- _Quoted text_
<<<<

My Life In Books: Eimear McBride | sheerluxe.com
Eimear McBride is an Irish novelist whose debut, A Girl Is A Half-formed Thing, won the inaugural Goldsmiths Prize in 2013 and the 2014 Baileys Women's Prize for Fiction. As she releases her new novel – Strange Hotel – she shares the writers who’ve inspired her, her childhood favourites and the biography to add to your must-read pile.
Favourites 7

What are you reading right now?
I’m reading a collection of Simone de Beauvoir’s letters to Nelson Algren – Transatlantic Love Affair.  She was formidable and driven and, even amid this very all-consuming love affair, never lost sight of herself or the importance of her work. It’s a fascinating insight into the mind of one of the most influential intellectuals of the time. 

What book from childhood will always stay with you?
Irish Tales and Sagas by Ulick O’Connor left a big impression.The Chronicles of Narnia books too and the big one is probably Anne of Green Gables, because that’s where my romance with language began.

Any children's books you sometimes revisit? 
I can’t keep up with my own reading, so there’s no time for that. But with my daughter I’ve discovered gems I’d missed out on like Outside Over There by Where The Wild Things Are author Maurice Sendak, which is an eerie miracle of a book. My daughter’s too old for it now, but I’ve kept it on her shelf all the same.

What books made you want to write?
I always wanted to write so it’s hard to say. I do think reading a lot of Milan Kundera in my teens perhaps pushed me towards a more concentrated type of writing. I don’t think books make writers write – but they do make writers better.

>>>>

- _Pointing records for text and elements_
<<<<

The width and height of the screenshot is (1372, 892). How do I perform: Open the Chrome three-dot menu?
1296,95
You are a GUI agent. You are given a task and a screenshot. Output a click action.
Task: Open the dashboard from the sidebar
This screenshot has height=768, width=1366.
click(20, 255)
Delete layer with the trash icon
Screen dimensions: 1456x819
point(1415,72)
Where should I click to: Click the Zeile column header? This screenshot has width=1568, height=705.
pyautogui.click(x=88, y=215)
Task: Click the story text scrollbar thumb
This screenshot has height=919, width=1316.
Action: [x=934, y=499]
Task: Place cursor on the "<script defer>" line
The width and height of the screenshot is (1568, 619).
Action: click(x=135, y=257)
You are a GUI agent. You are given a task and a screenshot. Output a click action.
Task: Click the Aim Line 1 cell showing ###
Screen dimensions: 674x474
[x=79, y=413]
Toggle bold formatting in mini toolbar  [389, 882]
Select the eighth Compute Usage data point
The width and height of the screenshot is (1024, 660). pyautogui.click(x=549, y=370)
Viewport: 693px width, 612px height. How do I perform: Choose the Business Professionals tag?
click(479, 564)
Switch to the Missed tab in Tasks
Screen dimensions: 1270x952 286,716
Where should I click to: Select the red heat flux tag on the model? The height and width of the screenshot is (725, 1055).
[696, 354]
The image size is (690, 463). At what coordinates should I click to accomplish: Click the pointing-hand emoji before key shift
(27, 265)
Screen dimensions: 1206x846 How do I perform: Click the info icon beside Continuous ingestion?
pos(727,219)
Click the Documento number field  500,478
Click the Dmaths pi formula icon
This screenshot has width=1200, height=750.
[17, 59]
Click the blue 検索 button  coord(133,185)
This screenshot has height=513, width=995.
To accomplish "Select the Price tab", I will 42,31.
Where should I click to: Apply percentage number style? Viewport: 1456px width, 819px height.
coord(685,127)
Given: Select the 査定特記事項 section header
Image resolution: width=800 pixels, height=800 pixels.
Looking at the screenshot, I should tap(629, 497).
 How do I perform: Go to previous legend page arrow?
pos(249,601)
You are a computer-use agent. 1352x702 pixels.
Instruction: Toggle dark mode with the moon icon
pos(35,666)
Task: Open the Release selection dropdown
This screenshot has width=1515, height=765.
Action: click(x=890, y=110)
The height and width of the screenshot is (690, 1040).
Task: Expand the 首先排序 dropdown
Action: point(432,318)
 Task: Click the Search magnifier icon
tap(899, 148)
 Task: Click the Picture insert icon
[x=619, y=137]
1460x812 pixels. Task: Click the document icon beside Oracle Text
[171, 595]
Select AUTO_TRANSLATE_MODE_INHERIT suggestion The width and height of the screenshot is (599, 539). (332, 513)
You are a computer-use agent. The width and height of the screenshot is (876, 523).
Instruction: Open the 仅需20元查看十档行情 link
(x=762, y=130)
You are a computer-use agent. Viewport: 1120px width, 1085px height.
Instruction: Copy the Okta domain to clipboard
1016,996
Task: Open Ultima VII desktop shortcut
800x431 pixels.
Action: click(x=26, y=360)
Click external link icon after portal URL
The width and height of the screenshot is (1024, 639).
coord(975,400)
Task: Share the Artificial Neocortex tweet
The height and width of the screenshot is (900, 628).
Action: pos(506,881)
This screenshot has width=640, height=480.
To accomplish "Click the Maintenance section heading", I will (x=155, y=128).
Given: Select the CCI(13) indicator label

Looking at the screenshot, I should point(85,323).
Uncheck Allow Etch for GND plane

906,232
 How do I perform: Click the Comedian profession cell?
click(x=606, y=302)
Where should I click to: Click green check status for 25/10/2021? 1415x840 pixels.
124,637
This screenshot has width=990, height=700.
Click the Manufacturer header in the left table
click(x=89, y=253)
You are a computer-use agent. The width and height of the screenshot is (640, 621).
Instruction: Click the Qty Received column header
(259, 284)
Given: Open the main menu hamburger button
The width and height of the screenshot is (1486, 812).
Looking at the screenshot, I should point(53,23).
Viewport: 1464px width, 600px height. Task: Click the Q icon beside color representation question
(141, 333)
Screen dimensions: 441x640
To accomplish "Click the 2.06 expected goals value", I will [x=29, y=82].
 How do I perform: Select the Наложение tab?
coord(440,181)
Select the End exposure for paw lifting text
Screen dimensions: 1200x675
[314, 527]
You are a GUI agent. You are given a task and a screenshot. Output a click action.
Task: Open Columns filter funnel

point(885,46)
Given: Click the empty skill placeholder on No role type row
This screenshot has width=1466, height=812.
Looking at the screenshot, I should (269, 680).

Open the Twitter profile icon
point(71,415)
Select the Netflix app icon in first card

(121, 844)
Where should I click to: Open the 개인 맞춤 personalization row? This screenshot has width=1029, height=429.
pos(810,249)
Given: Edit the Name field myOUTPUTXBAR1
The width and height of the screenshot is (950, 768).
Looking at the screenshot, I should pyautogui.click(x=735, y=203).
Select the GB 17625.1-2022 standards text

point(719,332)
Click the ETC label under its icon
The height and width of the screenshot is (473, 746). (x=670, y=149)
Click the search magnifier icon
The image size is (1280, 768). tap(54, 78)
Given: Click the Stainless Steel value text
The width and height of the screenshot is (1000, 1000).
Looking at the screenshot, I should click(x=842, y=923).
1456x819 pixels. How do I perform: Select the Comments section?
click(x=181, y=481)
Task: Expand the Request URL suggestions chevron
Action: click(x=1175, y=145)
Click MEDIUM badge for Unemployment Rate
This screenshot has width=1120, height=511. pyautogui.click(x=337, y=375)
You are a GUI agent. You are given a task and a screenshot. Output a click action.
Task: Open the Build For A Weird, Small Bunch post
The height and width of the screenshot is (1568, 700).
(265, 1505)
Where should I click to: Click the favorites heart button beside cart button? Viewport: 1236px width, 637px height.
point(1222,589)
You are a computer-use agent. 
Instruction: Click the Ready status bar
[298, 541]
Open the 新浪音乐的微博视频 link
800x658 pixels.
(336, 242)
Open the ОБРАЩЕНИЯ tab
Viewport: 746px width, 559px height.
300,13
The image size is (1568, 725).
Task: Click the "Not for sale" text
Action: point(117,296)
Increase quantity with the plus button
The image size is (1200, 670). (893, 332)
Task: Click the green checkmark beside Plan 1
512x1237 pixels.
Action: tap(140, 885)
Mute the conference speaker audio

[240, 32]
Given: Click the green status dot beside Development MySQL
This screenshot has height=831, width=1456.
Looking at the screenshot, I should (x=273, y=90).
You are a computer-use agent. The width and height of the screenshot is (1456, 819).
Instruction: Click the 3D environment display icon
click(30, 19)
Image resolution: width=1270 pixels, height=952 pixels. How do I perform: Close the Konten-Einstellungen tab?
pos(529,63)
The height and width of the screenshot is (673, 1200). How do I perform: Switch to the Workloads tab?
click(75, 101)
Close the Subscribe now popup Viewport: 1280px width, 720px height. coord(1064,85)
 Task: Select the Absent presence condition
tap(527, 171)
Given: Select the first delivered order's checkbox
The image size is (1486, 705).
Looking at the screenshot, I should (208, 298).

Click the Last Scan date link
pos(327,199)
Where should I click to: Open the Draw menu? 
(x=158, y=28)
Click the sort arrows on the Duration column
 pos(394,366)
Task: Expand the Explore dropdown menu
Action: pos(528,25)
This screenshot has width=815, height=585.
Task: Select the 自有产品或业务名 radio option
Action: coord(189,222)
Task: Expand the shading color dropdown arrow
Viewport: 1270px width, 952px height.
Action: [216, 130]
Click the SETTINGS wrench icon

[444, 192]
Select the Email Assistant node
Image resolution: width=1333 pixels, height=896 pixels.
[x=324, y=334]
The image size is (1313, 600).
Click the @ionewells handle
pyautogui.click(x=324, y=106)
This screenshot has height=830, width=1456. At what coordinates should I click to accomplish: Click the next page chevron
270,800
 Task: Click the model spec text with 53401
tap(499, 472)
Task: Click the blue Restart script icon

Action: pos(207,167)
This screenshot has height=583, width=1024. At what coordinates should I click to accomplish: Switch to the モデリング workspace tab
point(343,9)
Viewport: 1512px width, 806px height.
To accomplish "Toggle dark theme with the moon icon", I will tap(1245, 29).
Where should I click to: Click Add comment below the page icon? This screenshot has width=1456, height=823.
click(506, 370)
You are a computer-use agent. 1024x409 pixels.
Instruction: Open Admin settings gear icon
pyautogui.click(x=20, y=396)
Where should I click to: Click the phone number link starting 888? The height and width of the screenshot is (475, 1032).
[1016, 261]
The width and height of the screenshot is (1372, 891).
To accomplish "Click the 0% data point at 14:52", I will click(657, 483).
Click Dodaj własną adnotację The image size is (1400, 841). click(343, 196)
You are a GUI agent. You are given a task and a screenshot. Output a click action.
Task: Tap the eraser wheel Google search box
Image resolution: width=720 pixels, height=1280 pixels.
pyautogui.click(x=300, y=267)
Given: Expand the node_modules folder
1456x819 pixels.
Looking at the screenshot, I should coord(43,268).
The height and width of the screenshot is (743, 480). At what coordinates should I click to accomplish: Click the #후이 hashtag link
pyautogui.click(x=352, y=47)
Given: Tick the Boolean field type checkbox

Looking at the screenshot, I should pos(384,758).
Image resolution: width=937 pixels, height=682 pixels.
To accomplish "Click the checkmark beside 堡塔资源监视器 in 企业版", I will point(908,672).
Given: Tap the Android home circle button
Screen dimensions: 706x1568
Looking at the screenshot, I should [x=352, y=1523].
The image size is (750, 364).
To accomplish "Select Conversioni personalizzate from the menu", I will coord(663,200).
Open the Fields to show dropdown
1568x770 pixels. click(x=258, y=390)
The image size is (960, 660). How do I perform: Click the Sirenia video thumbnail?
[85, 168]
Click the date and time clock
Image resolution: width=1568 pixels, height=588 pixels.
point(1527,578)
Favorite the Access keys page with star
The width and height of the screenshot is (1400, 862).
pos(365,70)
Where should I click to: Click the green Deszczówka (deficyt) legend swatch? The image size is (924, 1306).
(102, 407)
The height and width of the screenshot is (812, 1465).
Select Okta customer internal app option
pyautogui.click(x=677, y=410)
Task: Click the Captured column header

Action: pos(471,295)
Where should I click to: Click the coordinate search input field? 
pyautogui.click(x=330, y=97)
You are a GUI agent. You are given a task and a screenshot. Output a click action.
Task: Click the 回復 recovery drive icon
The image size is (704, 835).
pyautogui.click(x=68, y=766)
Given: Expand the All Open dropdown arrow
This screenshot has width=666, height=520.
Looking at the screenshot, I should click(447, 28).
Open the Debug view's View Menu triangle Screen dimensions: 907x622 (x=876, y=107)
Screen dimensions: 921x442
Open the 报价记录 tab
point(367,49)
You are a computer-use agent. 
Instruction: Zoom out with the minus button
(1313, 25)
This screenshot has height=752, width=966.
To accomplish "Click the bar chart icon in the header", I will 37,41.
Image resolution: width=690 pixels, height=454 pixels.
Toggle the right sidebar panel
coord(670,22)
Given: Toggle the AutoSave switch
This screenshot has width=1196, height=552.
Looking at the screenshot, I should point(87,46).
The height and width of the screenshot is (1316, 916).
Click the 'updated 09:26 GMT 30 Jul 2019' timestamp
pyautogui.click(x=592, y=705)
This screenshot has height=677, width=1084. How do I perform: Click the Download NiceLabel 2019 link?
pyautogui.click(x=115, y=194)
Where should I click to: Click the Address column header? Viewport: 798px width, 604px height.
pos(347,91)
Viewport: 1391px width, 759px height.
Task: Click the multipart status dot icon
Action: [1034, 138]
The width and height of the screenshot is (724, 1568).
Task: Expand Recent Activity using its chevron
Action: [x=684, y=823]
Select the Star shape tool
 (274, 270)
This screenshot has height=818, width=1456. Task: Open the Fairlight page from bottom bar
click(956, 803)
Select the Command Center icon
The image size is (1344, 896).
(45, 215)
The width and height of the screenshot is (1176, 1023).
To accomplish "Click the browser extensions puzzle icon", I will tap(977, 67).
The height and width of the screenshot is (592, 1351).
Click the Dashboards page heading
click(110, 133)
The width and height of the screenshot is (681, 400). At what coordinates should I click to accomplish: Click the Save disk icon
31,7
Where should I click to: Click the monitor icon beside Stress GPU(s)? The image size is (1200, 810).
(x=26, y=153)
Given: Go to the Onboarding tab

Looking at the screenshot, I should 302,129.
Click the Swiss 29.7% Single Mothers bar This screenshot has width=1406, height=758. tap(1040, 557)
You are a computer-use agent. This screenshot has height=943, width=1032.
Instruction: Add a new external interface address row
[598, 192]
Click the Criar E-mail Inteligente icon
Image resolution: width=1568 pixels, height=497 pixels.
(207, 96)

>>>>

- _The tasks_
A: Write out the records again, starting with their first line and stopping after the line that contains "The width and height of the screenshot is (1024, 660).". Replace "trash icon" with "bin icon" and change nothing else.
B: Extend the interview with Eimear McBride about her reading, picking up after its final sentence.

- _Responses_
A:
The width and height of the screenshot is (1372, 892). How do I perform: Open the Chrome three-dot menu?
1296,95
You are a GUI agent. You are given a task and a screenshot. Output a click action.
Task: Open the dashboard from the sidebar
This screenshot has height=768, width=1366.
click(20, 255)
Delete layer with the bin icon
Screen dimensions: 1456x819
point(1415,72)
Where should I click to: Click the Zeile column header? This screenshot has width=1568, height=705.
pyautogui.click(x=88, y=215)
Task: Click the story text scrollbar thumb
This screenshot has height=919, width=1316.
Action: [x=934, y=499]
Task: Place cursor on the "<script defer>" line
The width and height of the screenshot is (1568, 619).
Action: click(x=135, y=257)
You are a GUI agent. You are given a task and a screenshot. Output a click action.
Task: Click the Aim Line 1 cell showing ###
Screen dimensions: 674x474
[x=79, y=413]
Toggle bold formatting in mini toolbar  [389, 882]
Select the eighth Compute Usage data point
The width and height of the screenshot is (1024, 660). pyautogui.click(x=549, y=370)

B:
When and where do you read?
Whenever – and wherever – I can. In bed. On the couch. On trains and planes. Not in cars though, that wouldn’t agree with me at all.

I don’t think books make writers write – but they do make writers better.

Where do you buy books?
I buy my books in bookshops mostly – what else did God create something so beautiful for? But I also shop around online for hard-to-find or out of print books.

Print or Kindle?
Print, always and forever. I like the sense of occasion that comes with opening a new book and then the physical journey through it which accompanies the intellectual one. And I like to look at it on the shelf years later and remember not only the book but where I was in my life when I read it. The downside of this is a house crammed with books. But then, is that really a downside?

Do you belong to a book club?
No, and from the reports I hear of reactions to my own books in them, they sound vicious!

How do you choose what to read?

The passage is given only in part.